Савельев молча вышел из комнаты. Через минуту вернулся с сигаретами, протянул Кольту пачку.
— Иван Анатольевич, вероятно, не хотел вас заранее тревожить, — произнес он сонным мирным голосом и щелкнул зажигалкой, — у вас было важное совещание, а в двух словах все равно ничего не объяснишь.
— Ну, так объясняй в десяти, в ста словах. Слушаю тебя.
— Петр Борисович, вы не волнуйтесь. Я могу, конечно, объяснить вам в ста словах, но будет лучше, если Софья Дмитриевна сама расскажет. Там очень уж все сложно, запутанно. У вас наверняка появятся вопросы, а я вряд-ли сумею ответить.
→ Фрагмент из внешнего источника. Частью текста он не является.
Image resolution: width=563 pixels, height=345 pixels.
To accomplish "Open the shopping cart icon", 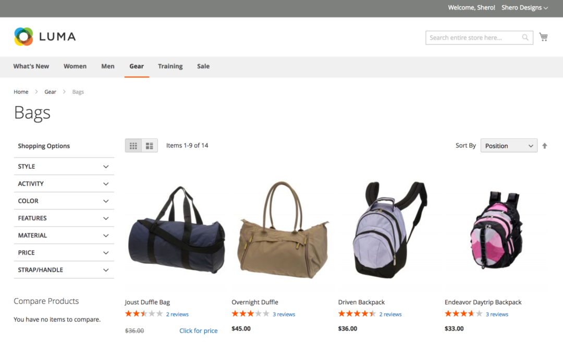I will tap(543, 36).
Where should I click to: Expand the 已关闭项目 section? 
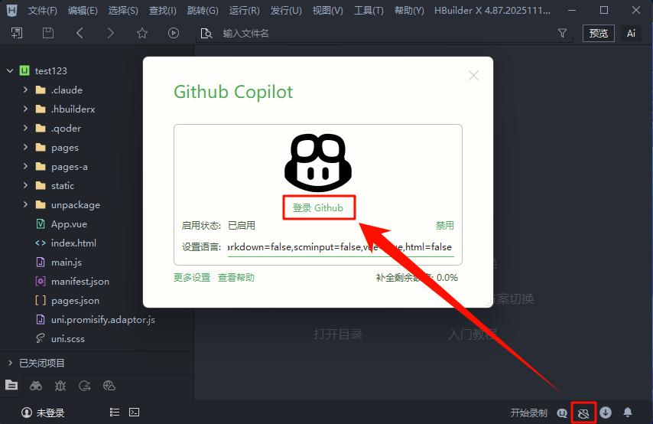[11, 363]
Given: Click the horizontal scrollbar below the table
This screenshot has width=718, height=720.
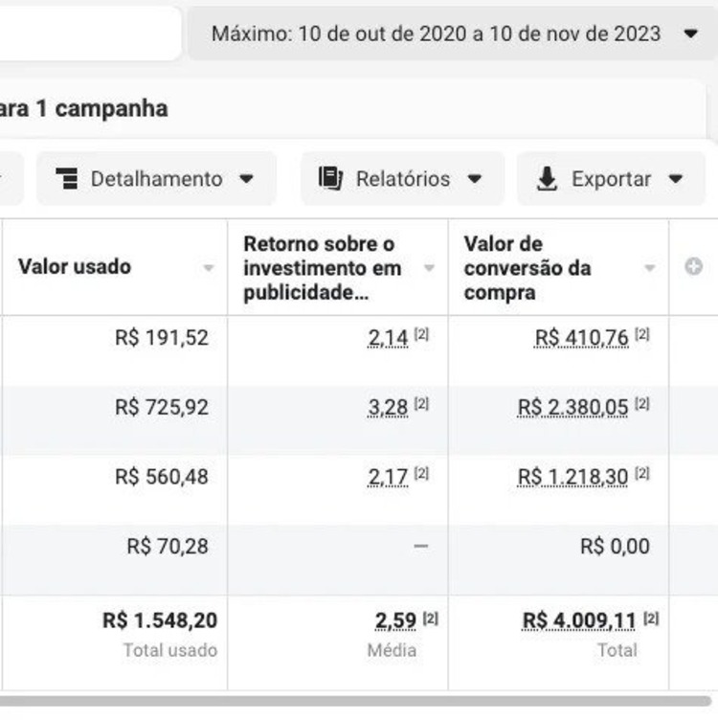Looking at the screenshot, I should 354,701.
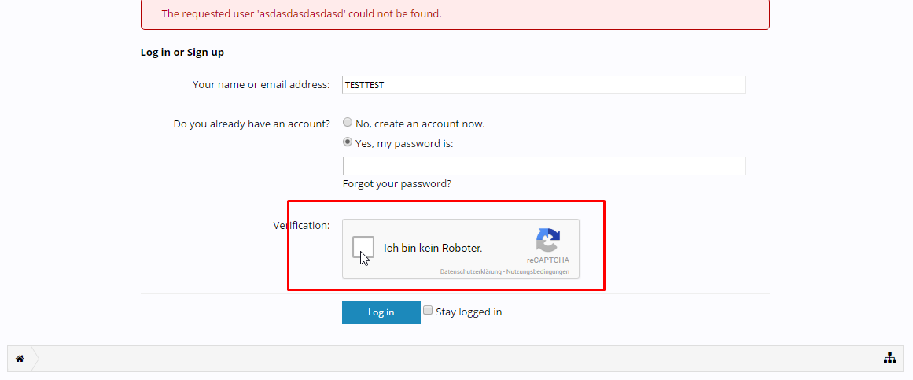Screen dimensions: 913x380
Task: Open the 'Nutzungsbedingungen' terms link
Action: click(537, 272)
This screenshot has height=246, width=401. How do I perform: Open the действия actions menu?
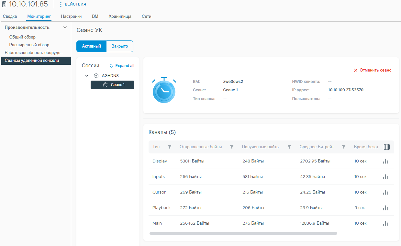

Кольт честно пытался сдержаться, но его колотила дрожь, и голос сам собой взлетал до невозможной громкости. Савельев смотрел на него сочувственно, и это было странно. Петр Борисович привык, что ребята из службы безопасности, отставные капитаны и майоры, вытягиваются перед ним в струнку, трепещут, говорят «есть!» и «так точно!», мгновенно выполняют любое приказание. Он хорошо им платил и считал, что каждый из них готов на все, лишь бы не потерять такую престижную и выгодную работу.
Савельев вел себя вовсе не по хамски, нет, он всего лишь не трепетал и не заискивал. Он говорил с Кольтом как с ребенком или как с больным. Никто никогда не позволял себе таких интонаций. Наверное, ничего страшного в этом не было, просто Петр Борисович не привык, к тому же слишком устал и нервничал.
— Так, подожди, — Кольт зажмурился и помотал головой. — Соня вколола старику препарат. И теперь остается только ждать. Сам старик знает об этом? Он согласился?
— Почти.
Это произнесла Соня. Она возникла неожиданно в дверном проеме, на ней был красный шелковый халат, который Петр Борисович подарил старику на День Победы. Очень дорогой халат, от «Дримоли». Агапкин тогда еще заявил, что эта роскошь напоминает ему сумасшедшего чекиста Кудиярова, и ни разу халат не надевал.
— Что значит — почти? Он был в сознании?
— Не совсем. Он говорил, но не со мной, а с Таней, — она зевнула и пригладила взлохмаченные светлые волосы, — я должна была решить за него. То есть он просил, чтобы решила Таня. Зайдите к нему, только тихо. Он спит.